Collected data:
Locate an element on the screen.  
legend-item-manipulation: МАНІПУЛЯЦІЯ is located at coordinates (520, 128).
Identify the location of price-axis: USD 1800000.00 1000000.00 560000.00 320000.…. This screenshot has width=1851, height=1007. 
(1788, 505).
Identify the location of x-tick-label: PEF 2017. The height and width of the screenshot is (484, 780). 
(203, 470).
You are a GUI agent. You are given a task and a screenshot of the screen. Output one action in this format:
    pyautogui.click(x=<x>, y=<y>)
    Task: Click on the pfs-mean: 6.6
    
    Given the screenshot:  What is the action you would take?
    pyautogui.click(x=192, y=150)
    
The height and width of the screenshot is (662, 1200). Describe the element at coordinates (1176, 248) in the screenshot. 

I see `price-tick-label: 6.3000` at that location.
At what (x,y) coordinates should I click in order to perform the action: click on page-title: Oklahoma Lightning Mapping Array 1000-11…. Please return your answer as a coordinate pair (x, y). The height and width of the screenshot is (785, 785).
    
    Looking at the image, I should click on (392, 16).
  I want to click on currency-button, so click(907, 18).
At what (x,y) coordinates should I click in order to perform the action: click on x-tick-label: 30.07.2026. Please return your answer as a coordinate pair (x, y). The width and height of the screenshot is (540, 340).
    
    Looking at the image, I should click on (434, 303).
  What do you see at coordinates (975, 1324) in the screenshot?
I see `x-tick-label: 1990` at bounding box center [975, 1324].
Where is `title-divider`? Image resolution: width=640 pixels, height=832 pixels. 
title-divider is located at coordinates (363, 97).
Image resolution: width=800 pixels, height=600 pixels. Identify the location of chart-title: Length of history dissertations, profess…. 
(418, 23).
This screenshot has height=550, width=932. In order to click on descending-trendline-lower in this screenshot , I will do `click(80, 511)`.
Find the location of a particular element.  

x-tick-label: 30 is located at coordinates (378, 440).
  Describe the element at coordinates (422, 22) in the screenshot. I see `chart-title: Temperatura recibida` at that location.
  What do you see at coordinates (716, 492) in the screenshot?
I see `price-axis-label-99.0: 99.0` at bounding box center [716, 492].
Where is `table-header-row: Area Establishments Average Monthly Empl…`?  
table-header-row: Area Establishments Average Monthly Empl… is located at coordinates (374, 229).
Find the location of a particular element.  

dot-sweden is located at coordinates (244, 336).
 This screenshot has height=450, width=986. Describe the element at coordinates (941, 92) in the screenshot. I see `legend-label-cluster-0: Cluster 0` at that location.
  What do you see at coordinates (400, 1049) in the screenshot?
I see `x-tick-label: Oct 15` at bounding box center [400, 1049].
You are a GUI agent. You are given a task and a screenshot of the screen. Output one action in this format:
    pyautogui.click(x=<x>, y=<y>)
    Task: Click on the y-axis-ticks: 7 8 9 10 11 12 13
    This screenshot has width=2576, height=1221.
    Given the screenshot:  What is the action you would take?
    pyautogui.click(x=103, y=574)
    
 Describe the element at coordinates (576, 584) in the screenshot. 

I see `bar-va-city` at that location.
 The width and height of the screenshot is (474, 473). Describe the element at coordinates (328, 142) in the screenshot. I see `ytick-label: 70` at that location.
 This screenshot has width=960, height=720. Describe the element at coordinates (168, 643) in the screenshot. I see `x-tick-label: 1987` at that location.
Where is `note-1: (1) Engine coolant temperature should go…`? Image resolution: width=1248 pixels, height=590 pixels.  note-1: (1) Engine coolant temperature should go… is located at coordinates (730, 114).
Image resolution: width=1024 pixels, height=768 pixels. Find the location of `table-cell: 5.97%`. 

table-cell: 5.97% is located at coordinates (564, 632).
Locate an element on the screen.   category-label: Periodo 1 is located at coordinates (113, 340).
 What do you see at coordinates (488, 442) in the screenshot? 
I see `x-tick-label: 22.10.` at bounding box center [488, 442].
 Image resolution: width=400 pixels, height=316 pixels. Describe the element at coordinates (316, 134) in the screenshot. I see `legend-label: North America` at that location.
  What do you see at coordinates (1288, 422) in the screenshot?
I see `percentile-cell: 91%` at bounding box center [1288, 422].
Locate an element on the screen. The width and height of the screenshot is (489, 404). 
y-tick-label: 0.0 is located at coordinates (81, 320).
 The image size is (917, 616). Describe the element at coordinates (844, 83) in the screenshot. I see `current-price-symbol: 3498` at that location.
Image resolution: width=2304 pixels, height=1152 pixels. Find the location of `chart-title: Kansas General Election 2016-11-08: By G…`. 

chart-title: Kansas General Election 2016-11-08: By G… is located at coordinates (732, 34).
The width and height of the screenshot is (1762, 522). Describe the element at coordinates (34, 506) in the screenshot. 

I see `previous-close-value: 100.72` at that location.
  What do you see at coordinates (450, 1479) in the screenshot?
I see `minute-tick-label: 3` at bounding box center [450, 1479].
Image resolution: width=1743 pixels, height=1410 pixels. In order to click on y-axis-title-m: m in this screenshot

What is expected: Reproduce every row above verbatim, keeping each character, space, and line break unchanged.

Expected output:
Locate an element on the screen.  
legend-item-manipulation: МАНІПУЛЯЦІЯ is located at coordinates (520, 128).
Identify the location of price-axis: USD 1800000.00 1000000.00 560000.00 320000.…. This screenshot has width=1851, height=1007. 
(1788, 505).
Identify the location of x-tick-label: PEF 2017. The height and width of the screenshot is (484, 780). 
(203, 470).
You are a GUI agent. You are given a task and a screenshot of the screen. Output one action in this format:
    pyautogui.click(x=<x>, y=<y>)
    Task: Click on the pfs-mean: 6.6
    
    Given the screenshot:  What is the action you would take?
    pyautogui.click(x=192, y=150)
    
The height and width of the screenshot is (662, 1200). Describe the element at coordinates (1176, 248) in the screenshot. 

I see `price-tick-label: 6.3000` at that location.
At what (x,y) coordinates should I click in order to perform the action: click on page-title: Oklahoma Lightning Mapping Array 1000-11…. Please return your answer as a coordinate pair (x, y). The height and width of the screenshot is (785, 785).
    
    Looking at the image, I should click on (392, 16).
  I want to click on currency-button, so click(907, 18).
At what (x,y) coordinates should I click in order to perform the action: click on x-tick-label: 30.07.2026. Please return your answer as a coordinate pair (x, y). The width and height of the screenshot is (540, 340).
    
    Looking at the image, I should click on (434, 303).
  What do you see at coordinates (975, 1324) in the screenshot?
I see `x-tick-label: 1990` at bounding box center [975, 1324].
Where is `title-divider`? Image resolution: width=640 pixels, height=832 pixels. 
title-divider is located at coordinates (363, 97).
Image resolution: width=800 pixels, height=600 pixels. Identify the location of chart-title: Length of history dissertations, profess…. 
(418, 23).
This screenshot has height=550, width=932. In order to click on descending-trendline-lower in this screenshot , I will do `click(80, 511)`.
Find the location of a particular element.  

x-tick-label: 30 is located at coordinates (378, 440).
  Describe the element at coordinates (422, 22) in the screenshot. I see `chart-title: Temperatura recibida` at that location.
  What do you see at coordinates (716, 492) in the screenshot?
I see `price-axis-label-99.0: 99.0` at bounding box center [716, 492].
Where is `table-header-row: Area Establishments Average Monthly Empl…`?  
table-header-row: Area Establishments Average Monthly Empl… is located at coordinates (374, 229).
Find the location of a particular element.  

dot-sweden is located at coordinates (244, 336).
 This screenshot has height=450, width=986. Describe the element at coordinates (941, 92) in the screenshot. I see `legend-label-cluster-0: Cluster 0` at that location.
  What do you see at coordinates (400, 1049) in the screenshot?
I see `x-tick-label: Oct 15` at bounding box center [400, 1049].
You are a GUI agent. You are given a task and a screenshot of the screen. Output one action in this format:
    pyautogui.click(x=<x>, y=<y>)
    Task: Click on the y-axis-ticks: 7 8 9 10 11 12 13
    This screenshot has width=2576, height=1221.
    Given the screenshot:  What is the action you would take?
    pyautogui.click(x=103, y=574)
    
 Describe the element at coordinates (576, 584) in the screenshot. 

I see `bar-va-city` at that location.
 The width and height of the screenshot is (474, 473). Describe the element at coordinates (328, 142) in the screenshot. I see `ytick-label: 70` at that location.
 This screenshot has width=960, height=720. Describe the element at coordinates (168, 643) in the screenshot. I see `x-tick-label: 1987` at that location.
Where is `note-1: (1) Engine coolant temperature should go…`? Image resolution: width=1248 pixels, height=590 pixels.  note-1: (1) Engine coolant temperature should go… is located at coordinates (730, 114).
Image resolution: width=1024 pixels, height=768 pixels. Find the location of `table-cell: 5.97%`. 

table-cell: 5.97% is located at coordinates (564, 632).
Locate an element on the screen.   category-label: Periodo 1 is located at coordinates (113, 340).
 What do you see at coordinates (488, 442) in the screenshot? 
I see `x-tick-label: 22.10.` at bounding box center [488, 442].
 Image resolution: width=400 pixels, height=316 pixels. Describe the element at coordinates (316, 134) in the screenshot. I see `legend-label: North America` at that location.
  What do you see at coordinates (1288, 422) in the screenshot?
I see `percentile-cell: 91%` at bounding box center [1288, 422].
Locate an element on the screen. The width and height of the screenshot is (489, 404). 
y-tick-label: 0.0 is located at coordinates (81, 320).
 The image size is (917, 616). Describe the element at coordinates (844, 83) in the screenshot. I see `current-price-symbol: 3498` at that location.
Image resolution: width=2304 pixels, height=1152 pixels. Find the location of `chart-title: Kansas General Election 2016-11-08: By G…`. 

chart-title: Kansas General Election 2016-11-08: By G… is located at coordinates (732, 34).
The width and height of the screenshot is (1762, 522). Describe the element at coordinates (34, 506) in the screenshot. 

I see `previous-close-value: 100.72` at that location.
  What do you see at coordinates (450, 1479) in the screenshot?
I see `minute-tick-label: 3` at bounding box center [450, 1479].
Image resolution: width=1743 pixels, height=1410 pixels. In order to click on y-axis-title-m: m in this screenshot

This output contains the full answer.